O decreto foi criado para incentivar a adesão dos detentos ao Ensino básico, mas o objetivo esbarra na falta de infraestrutura. Um levantamento do Ministério da Justiça, feito após solicitação do GLOBO via Lei de Acesso à Informação, mostra que, das 1.410 prisões no país, 40% (565) não têm sequer sala de aula. Estão em desacordo com a Lei 12.245, de 2010, que obriga todas as unidades penais a oferecer Educação básica e profissionalizante a seus internos.

O crescimento do número de estudantes nos últimos dois anos ainda é tímido diante da realidade da população carcerária. Dos 533.027 detentos no Brasil, 88% não têm Ensino básico completo e 45,1% sequer terminaram o Ensino fundamental. Mesmo assim, só 54 mil presos (um em cada dez) estão frequentando salas de aula em instituições penais. Destes, apenas 2,6 mil fazem algum tipo de curso técnico. Os dados do Departamento Penitenciário Nacional (Depen) são de outubro de 2012, os mais atuais em poder do Ministério da Justiça

- Se realmente queremos reintegrar o detento à sociedade, a medida mais eficaz é a Educação. Mas, se todos os presos pedirem para estudar, o sistema penitenciário nacional vai à falência. E aí o governo teria de fazer o quê? Transferir o cara para um presídio com sala de aula ou liberá-lo, porque a Educação é um direito dele - avalia o Professor Roberto da Silva, da Faculdade de Educação da Universidade de São Paulo (USP), especialista em Educação no sistema prisional e ele próprio um ex-detento.

Rio está abaixo da média nacional
Pela lei de remição penal, o detento pode abater um dia da pena a cada 12 horas de aula. As horas são válidas apenas se divididas em, no mínimo, três dias, para evitar longas jornadas de estudo. A norma engloba penitenciárias, cadeias públicas, hospitais de custódia, colônias agrícolas e outras instituições. E também dá direito à remição para quem trabalha (hoje, 22% dos internos trabalham na prisão).

- Com o aumento da demanda de presos por Educação, o maior desafio é ampliar a oferta. A maioria dos estados tem dificuldades de abrir turmas por falta de espaço e recursos - pondera Mara Fregapani, coordenadora de Reintegração Social e Ensino do Depen.

Segundo ela, o Depen esperava ter, até o fim deste ano, 50 mil presos estudando, número que foi ultrapassado em meados de 2012. Para 2014, o órgão espera ter 60 mil estudantes em salas de aula dentro de instituições penais.

Pelos dados do Depen, alguns estados das regiões Norte e Nordeste têm as piores estatísticas.

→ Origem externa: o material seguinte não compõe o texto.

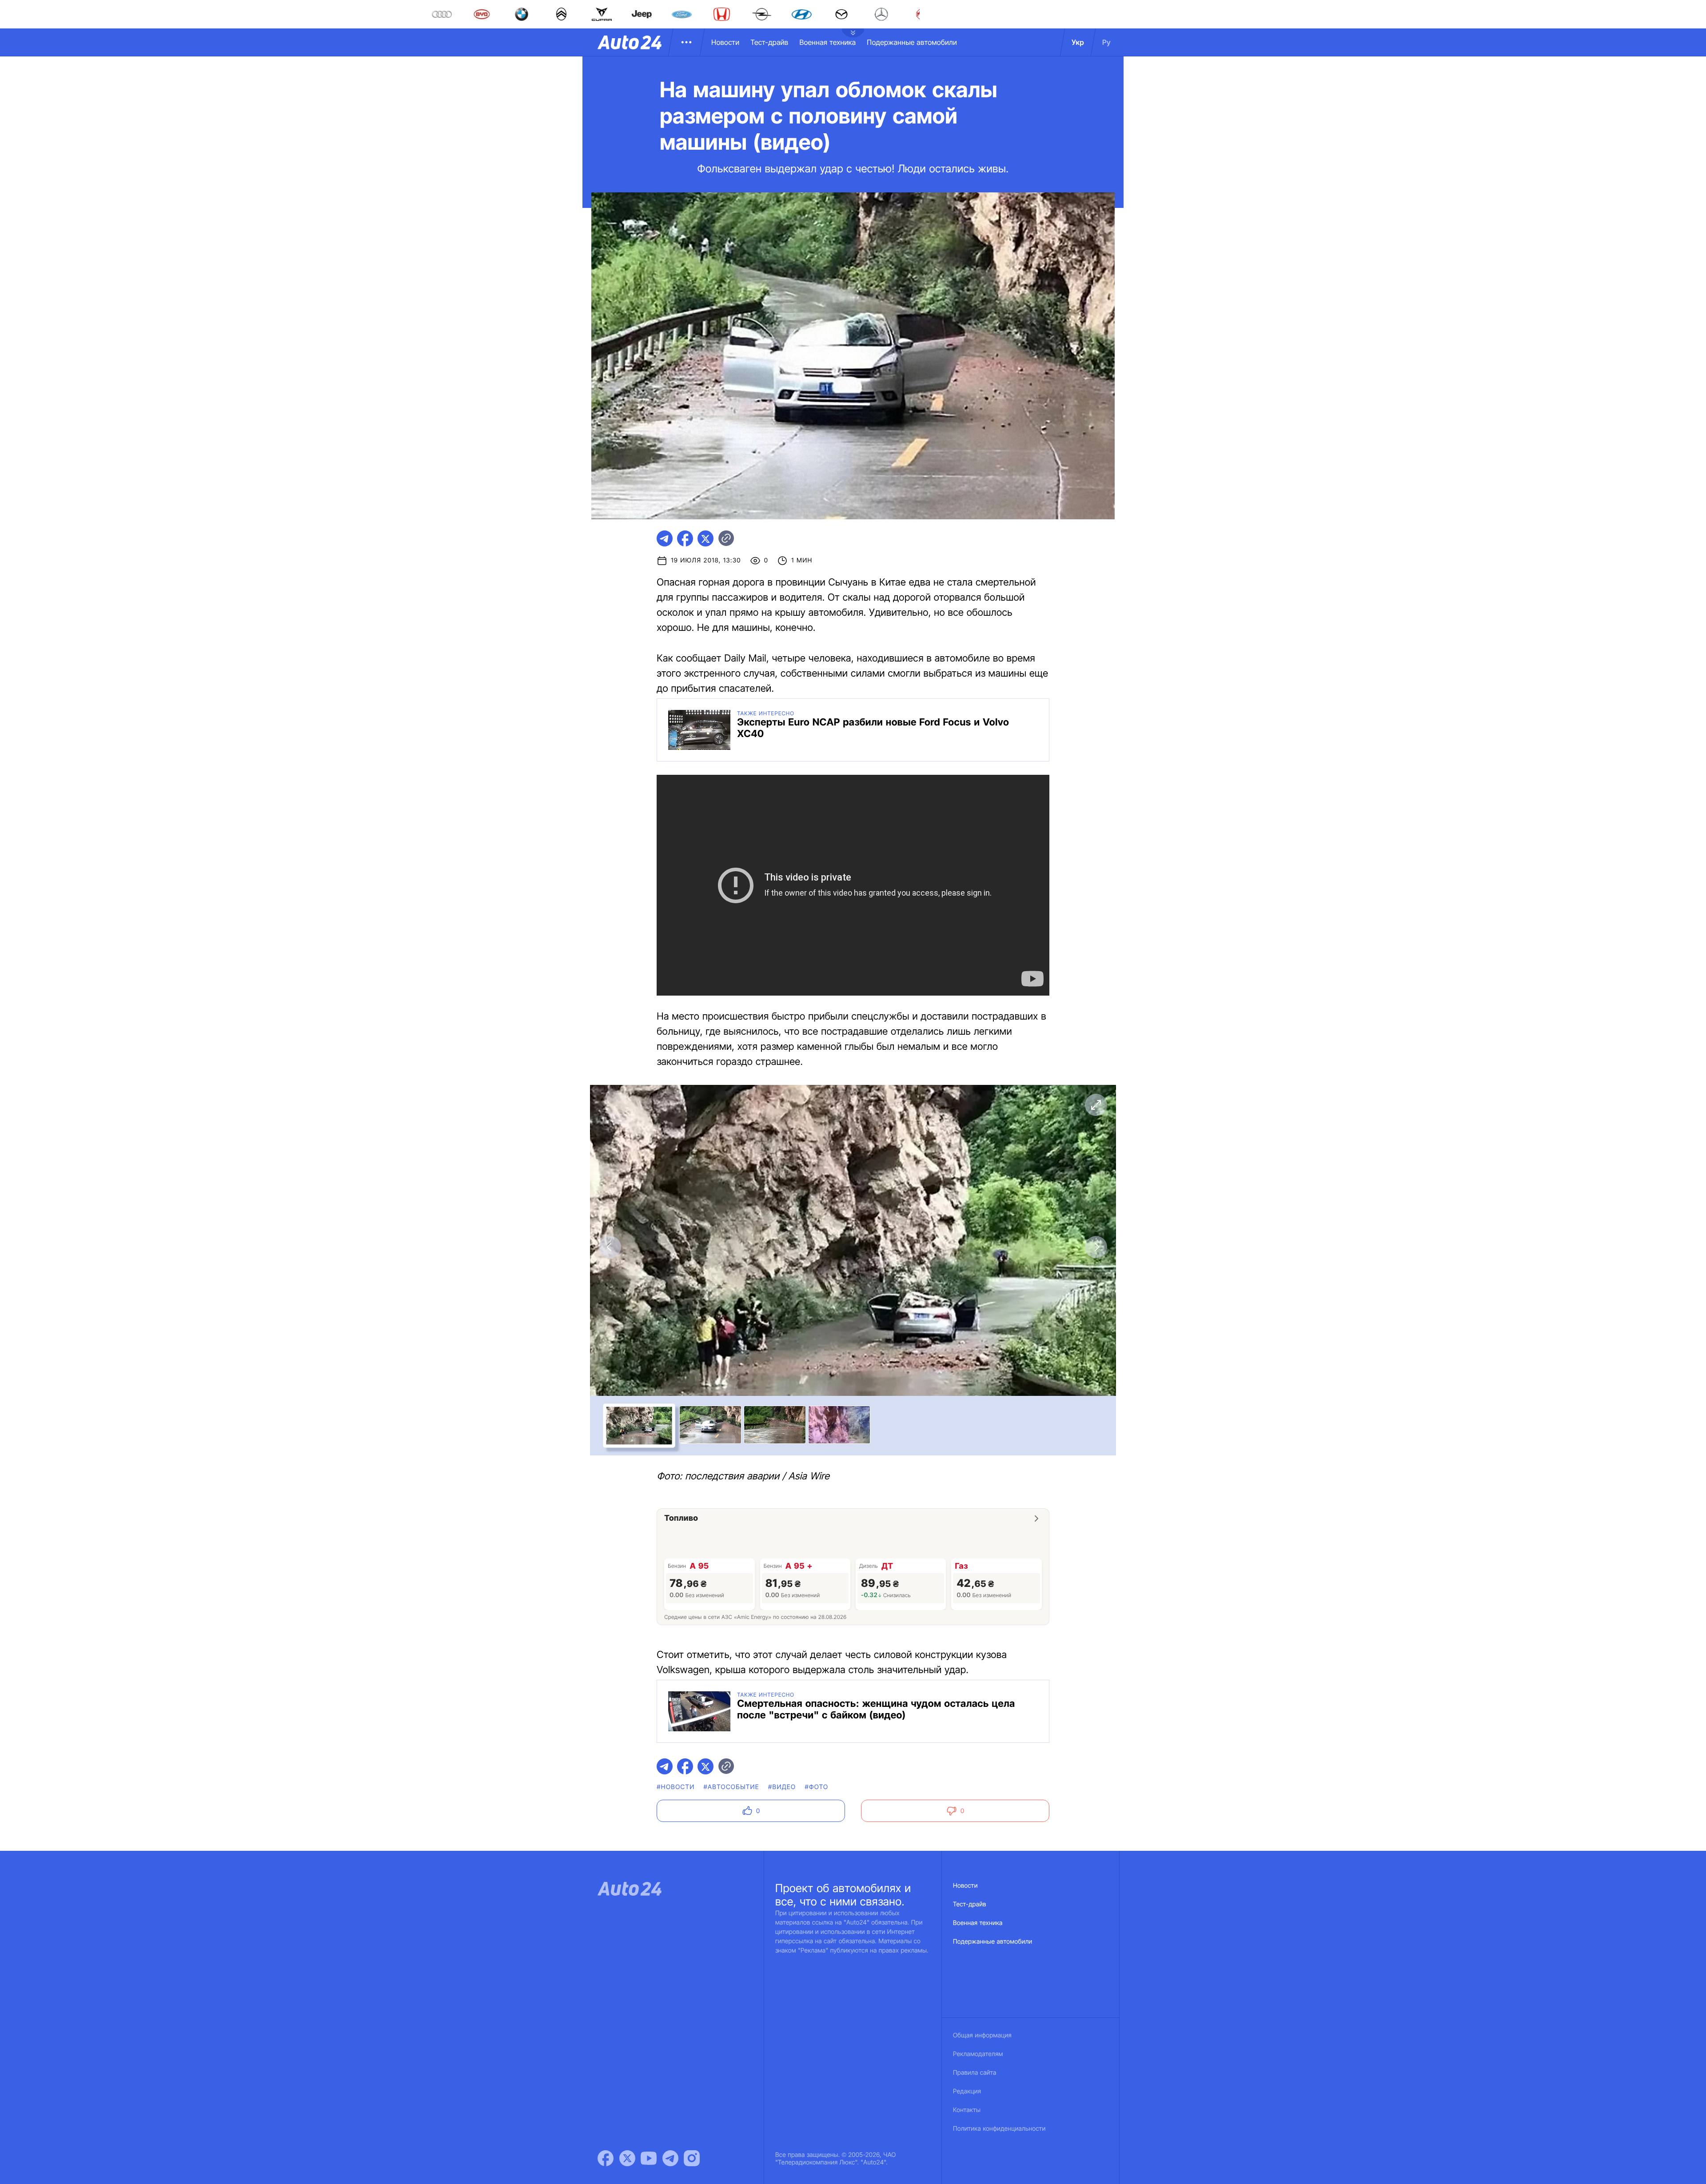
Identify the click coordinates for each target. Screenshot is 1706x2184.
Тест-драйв (769, 42)
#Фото (816, 1787)
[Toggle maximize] (1096, 1105)
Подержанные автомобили (912, 42)
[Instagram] (692, 2158)
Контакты (967, 2110)
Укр (1078, 42)
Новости (725, 42)
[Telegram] (670, 2158)
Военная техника (827, 42)
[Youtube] (649, 2158)
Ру (1106, 42)
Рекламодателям (978, 2054)
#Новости (675, 1787)
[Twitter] (627, 2158)
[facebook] (685, 538)
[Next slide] (1096, 1247)
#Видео (782, 1787)
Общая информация (982, 2035)
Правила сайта (974, 2072)
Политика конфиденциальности (999, 2128)
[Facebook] (606, 2158)
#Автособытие (731, 1787)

Em Tocantins, 3,4% dos 2.490 detentos estudam (são 85 Alunos), e, no Rio Grande do Norte, os estudantes representam 1,8% dos 7.295 presos. Já em Pernambuco, 24,3% dos internos frequentam aulas. Mas estados como Rio de Janeiro e São Paulo estão abaixo da média nacional, com 7,9% e 7,2%, respectivamente.

Anderson é um dos 158 estudantes do Esmeraldino Bandeira. O Aluno conta que já deu aulas sobre leituras bíblicas para colegas, mas diz que o ambiente não é dos melhores.
- Costumo ficar muito sozinho aqui. Tem gente que não está a fim de nada. As pessoas vivem esperando um amanhã que não buscam. Procuro as que possam me ensinar e com as quais eu possa aprender - diz.

Segundo o Ministério da Justiça, há no sistema 1.910 Professores para 54.779 detentos - média de 28,6 Alunos porProfessor, considerada ideal pelo Ministério da Educação. A gestora social Flora Daemon deu aulas no Presídio Evaristo de Moraes, em São Cristóvão, e elaborou uma tese de mestrado sobre relações de poder e Educação em penitenciárias.
- Aqui fora, a Escola é vista como um lugar de disciplina. No presídio, é de resgate da liberdade - comenta Flora, que conhece bem o preconceito da sociedade contra o presidiário. - Uma vez ouvi de um agente: "Meu filho lá fora sem Escola e a senhora aqui, dando aula para vagabundo".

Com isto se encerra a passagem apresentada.